[INPUT DATA start]
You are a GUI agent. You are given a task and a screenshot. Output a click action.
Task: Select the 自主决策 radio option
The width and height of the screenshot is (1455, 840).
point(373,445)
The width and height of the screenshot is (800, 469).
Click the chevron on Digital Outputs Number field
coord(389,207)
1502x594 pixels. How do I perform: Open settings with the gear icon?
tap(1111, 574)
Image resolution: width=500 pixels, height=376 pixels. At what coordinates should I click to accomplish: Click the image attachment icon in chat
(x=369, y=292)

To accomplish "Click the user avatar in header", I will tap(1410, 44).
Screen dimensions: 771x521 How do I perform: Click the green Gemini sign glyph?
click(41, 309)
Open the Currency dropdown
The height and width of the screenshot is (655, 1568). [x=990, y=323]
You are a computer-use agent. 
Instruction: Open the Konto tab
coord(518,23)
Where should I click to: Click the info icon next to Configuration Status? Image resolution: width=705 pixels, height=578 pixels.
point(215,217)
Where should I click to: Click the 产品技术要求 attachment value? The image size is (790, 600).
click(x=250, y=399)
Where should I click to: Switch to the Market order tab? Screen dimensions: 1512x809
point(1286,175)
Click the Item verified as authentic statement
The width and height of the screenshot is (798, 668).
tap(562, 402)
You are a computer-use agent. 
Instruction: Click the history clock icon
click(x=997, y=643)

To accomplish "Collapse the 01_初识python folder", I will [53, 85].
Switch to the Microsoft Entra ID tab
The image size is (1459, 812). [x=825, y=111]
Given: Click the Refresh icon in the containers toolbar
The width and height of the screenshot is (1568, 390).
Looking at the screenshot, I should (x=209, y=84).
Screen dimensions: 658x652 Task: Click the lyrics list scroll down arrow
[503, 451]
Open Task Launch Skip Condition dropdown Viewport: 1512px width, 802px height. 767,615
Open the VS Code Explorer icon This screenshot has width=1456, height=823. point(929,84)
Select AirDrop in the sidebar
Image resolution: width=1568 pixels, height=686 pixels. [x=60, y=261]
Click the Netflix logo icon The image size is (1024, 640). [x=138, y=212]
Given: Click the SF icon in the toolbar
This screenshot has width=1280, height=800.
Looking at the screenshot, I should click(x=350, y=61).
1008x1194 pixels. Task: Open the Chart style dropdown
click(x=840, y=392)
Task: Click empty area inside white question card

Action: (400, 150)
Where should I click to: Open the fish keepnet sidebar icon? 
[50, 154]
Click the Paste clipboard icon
[INPUT DATA end]
• WRITTEN REQUEST
Retype the entries exactly, beginning at their first line and stopping after the line that contains "point(373,445)".

• ANSWER FOR THE TASK
You are a GUI agent. You are given a task and a screenshot. Output a click action.
Task: Select the 自主决策 radio option
The width and height of the screenshot is (1455, 840).
point(373,445)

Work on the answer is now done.